- **What to do**: The response should be a faithful copy of every record, with nothing left out.

>>

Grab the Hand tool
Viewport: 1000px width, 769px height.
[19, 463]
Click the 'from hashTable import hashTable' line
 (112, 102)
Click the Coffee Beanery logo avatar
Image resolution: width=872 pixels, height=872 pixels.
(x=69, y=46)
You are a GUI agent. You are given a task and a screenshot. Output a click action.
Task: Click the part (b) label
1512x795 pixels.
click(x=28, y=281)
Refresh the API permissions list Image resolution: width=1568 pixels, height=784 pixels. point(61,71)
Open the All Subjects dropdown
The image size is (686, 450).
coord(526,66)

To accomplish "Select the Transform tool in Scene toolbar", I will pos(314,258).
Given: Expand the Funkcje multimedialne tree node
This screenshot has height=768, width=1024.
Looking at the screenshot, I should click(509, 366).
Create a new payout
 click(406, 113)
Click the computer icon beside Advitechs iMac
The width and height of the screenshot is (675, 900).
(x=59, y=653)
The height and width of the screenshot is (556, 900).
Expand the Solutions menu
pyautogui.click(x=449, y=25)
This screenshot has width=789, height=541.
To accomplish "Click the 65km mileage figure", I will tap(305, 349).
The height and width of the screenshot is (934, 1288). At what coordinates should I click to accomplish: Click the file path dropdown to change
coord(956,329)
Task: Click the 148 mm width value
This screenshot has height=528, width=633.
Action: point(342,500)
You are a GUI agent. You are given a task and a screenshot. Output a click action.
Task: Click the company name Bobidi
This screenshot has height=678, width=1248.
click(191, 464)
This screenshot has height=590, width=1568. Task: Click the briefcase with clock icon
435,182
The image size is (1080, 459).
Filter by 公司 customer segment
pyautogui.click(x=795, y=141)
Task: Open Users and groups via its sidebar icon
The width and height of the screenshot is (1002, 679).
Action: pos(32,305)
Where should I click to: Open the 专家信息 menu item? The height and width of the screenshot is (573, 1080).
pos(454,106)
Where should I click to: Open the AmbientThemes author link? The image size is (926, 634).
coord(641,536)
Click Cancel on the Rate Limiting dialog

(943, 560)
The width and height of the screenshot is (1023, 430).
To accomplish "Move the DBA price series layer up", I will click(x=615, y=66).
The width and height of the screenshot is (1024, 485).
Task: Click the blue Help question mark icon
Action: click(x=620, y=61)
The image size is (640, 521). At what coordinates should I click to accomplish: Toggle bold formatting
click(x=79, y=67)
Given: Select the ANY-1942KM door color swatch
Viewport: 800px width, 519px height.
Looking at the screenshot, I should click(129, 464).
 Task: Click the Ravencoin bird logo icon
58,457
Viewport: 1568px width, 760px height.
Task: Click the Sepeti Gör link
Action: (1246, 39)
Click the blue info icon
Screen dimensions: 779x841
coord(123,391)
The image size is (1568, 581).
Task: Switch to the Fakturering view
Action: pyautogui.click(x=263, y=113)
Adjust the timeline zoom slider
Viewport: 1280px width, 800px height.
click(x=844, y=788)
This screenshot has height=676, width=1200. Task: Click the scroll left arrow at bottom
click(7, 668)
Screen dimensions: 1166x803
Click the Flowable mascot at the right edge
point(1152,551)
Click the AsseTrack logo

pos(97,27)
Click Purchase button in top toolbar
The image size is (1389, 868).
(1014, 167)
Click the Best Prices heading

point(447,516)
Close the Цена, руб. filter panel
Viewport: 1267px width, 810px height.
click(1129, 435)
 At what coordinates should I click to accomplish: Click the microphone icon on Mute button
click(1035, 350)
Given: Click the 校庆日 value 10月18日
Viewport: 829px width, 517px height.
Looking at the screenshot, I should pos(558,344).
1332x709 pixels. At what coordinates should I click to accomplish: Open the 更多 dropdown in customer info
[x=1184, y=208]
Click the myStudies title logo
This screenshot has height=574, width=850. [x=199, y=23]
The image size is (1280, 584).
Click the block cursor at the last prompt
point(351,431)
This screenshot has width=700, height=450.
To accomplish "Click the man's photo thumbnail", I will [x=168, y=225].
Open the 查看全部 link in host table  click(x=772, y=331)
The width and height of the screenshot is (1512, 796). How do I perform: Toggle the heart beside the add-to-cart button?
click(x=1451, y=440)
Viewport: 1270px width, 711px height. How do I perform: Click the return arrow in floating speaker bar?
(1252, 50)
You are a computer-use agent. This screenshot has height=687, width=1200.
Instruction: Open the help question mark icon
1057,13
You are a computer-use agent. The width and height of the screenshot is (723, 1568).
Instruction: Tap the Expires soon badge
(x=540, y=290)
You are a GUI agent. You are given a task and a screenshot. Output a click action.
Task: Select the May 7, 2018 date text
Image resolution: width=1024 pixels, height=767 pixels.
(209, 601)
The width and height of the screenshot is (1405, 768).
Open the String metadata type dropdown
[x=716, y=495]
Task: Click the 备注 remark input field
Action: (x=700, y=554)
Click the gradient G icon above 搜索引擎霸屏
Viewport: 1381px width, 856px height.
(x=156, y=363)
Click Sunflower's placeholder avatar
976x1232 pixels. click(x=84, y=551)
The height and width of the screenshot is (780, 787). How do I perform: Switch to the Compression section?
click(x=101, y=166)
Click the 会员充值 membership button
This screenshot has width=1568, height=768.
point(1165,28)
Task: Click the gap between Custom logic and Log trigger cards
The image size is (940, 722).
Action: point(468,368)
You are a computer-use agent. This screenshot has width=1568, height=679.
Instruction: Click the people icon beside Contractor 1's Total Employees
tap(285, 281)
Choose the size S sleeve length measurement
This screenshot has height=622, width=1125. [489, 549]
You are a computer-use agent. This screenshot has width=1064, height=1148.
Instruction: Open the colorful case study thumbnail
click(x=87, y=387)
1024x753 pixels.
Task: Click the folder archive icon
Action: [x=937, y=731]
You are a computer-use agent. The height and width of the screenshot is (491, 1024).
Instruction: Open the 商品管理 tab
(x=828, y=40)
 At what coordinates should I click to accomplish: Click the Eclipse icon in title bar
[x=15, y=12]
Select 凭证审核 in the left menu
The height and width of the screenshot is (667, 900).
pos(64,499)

<<

- **Reply**:
Grab the Hand tool
Viewport: 1000px width, 769px height.
[19, 463]
Click the 'from hashTable import hashTable' line
 (112, 102)
Click the Coffee Beanery logo avatar
Image resolution: width=872 pixels, height=872 pixels.
(x=69, y=46)
You are a GUI agent. You are given a task and a screenshot. Output a click action.
Task: Click the part (b) label
1512x795 pixels.
click(x=28, y=281)
Refresh the API permissions list Image resolution: width=1568 pixels, height=784 pixels. point(61,71)
Open the All Subjects dropdown
The image size is (686, 450).
coord(526,66)

To accomplish "Select the Transform tool in Scene toolbar", I will pos(314,258).
Given: Expand the Funkcje multimedialne tree node
This screenshot has height=768, width=1024.
Looking at the screenshot, I should click(509, 366).
Create a new payout
 click(406, 113)
Click the computer icon beside Advitechs iMac
The width and height of the screenshot is (675, 900).
(x=59, y=653)
The height and width of the screenshot is (556, 900).
Expand the Solutions menu
pyautogui.click(x=449, y=25)
This screenshot has width=789, height=541.
To accomplish "Click the 65km mileage figure", I will tap(305, 349).
The height and width of the screenshot is (934, 1288). At what coordinates should I click to accomplish: Click the file path dropdown to change
coord(956,329)
Task: Click the 148 mm width value
This screenshot has height=528, width=633.
Action: point(342,500)
You are a GUI agent. You are given a task and a screenshot. Output a click action.
Task: Click the company name Bobidi
This screenshot has height=678, width=1248.
click(191, 464)
This screenshot has height=590, width=1568. Task: Click the briefcase with clock icon
435,182
The image size is (1080, 459).
Filter by 公司 customer segment
pyautogui.click(x=795, y=141)
Task: Open Users and groups via its sidebar icon
The width and height of the screenshot is (1002, 679).
Action: pos(32,305)
Where should I click to: Open the 专家信息 menu item? The height and width of the screenshot is (573, 1080).
pos(454,106)
Where should I click to: Open the AmbientThemes author link? The image size is (926, 634).
coord(641,536)
Click Cancel on the Rate Limiting dialog

(943, 560)
The width and height of the screenshot is (1023, 430).
To accomplish "Move the DBA price series layer up", I will click(x=615, y=66).
The width and height of the screenshot is (1024, 485).
Task: Click the blue Help question mark icon
Action: click(x=620, y=61)
The image size is (640, 521). At what coordinates should I click to accomplish: Toggle bold formatting
click(x=79, y=67)
Given: Select the ANY-1942KM door color swatch
Viewport: 800px width, 519px height.
Looking at the screenshot, I should click(129, 464).
 Task: Click the Ravencoin bird logo icon
58,457
Viewport: 1568px width, 760px height.
Task: Click the Sepeti Gör link
Action: (1246, 39)
Click the blue info icon
Screen dimensions: 779x841
coord(123,391)
The image size is (1568, 581).
Task: Switch to the Fakturering view
Action: pyautogui.click(x=263, y=113)
Adjust the timeline zoom slider
Viewport: 1280px width, 800px height.
click(x=844, y=788)
This screenshot has height=676, width=1200. Task: Click the scroll left arrow at bottom
click(7, 668)
Screen dimensions: 1166x803
Click the Flowable mascot at the right edge
point(1152,551)
Click the AsseTrack logo

pos(97,27)
Click Purchase button in top toolbar
The image size is (1389, 868).
(1014, 167)
Click the Best Prices heading

point(447,516)
Close the Цена, руб. filter panel
Viewport: 1267px width, 810px height.
click(1129, 435)
 At what coordinates should I click to accomplish: Click the microphone icon on Mute button
click(1035, 350)
Given: Click the 校庆日 value 10月18日
Viewport: 829px width, 517px height.
Looking at the screenshot, I should pos(558,344).
1332x709 pixels. At what coordinates should I click to accomplish: Open the 更多 dropdown in customer info
[x=1184, y=208]
Click the myStudies title logo
This screenshot has height=574, width=850. [x=199, y=23]
The image size is (1280, 584).
Click the block cursor at the last prompt
point(351,431)
This screenshot has width=700, height=450.
To accomplish "Click the man's photo thumbnail", I will [x=168, y=225].
Open the 查看全部 link in host table  click(x=772, y=331)
The width and height of the screenshot is (1512, 796). How do I perform: Toggle the heart beside the add-to-cart button?
click(x=1451, y=440)
Viewport: 1270px width, 711px height. How do I perform: Click the return arrow in floating speaker bar?
(1252, 50)
You are a computer-use agent. This screenshot has height=687, width=1200.
Instruction: Open the help question mark icon
1057,13
You are a computer-use agent. The width and height of the screenshot is (723, 1568).
Instruction: Tap the Expires soon badge
(x=540, y=290)
You are a GUI agent. You are given a task and a screenshot. Output a click action.
Task: Select the May 7, 2018 date text
Image resolution: width=1024 pixels, height=767 pixels.
(209, 601)
The width and height of the screenshot is (1405, 768).
Open the String metadata type dropdown
[x=716, y=495]
Task: Click the 备注 remark input field
Action: (x=700, y=554)
Click the gradient G icon above 搜索引擎霸屏
Viewport: 1381px width, 856px height.
(x=156, y=363)
Click Sunflower's placeholder avatar
976x1232 pixels. click(x=84, y=551)
The height and width of the screenshot is (780, 787). How do I perform: Switch to the Compression section?
click(x=101, y=166)
Click the 会员充值 membership button
This screenshot has width=1568, height=768.
point(1165,28)
Task: Click the gap between Custom logic and Log trigger cards
The image size is (940, 722).
Action: point(468,368)
You are a computer-use agent. This screenshot has width=1568, height=679.
Instruction: Click the people icon beside Contractor 1's Total Employees
tap(285, 281)
Choose the size S sleeve length measurement
This screenshot has height=622, width=1125. [489, 549]
You are a computer-use agent. This screenshot has width=1064, height=1148.
Instruction: Open the colorful case study thumbnail
click(x=87, y=387)
1024x753 pixels.
Task: Click the folder archive icon
Action: [x=937, y=731]
You are a computer-use agent. The height and width of the screenshot is (491, 1024).
Instruction: Open the 商品管理 tab
(x=828, y=40)
 At what coordinates should I click to accomplish: Click the Eclipse icon in title bar
[x=15, y=12]
Select 凭证审核 in the left menu
The height and width of the screenshot is (667, 900).
pos(64,499)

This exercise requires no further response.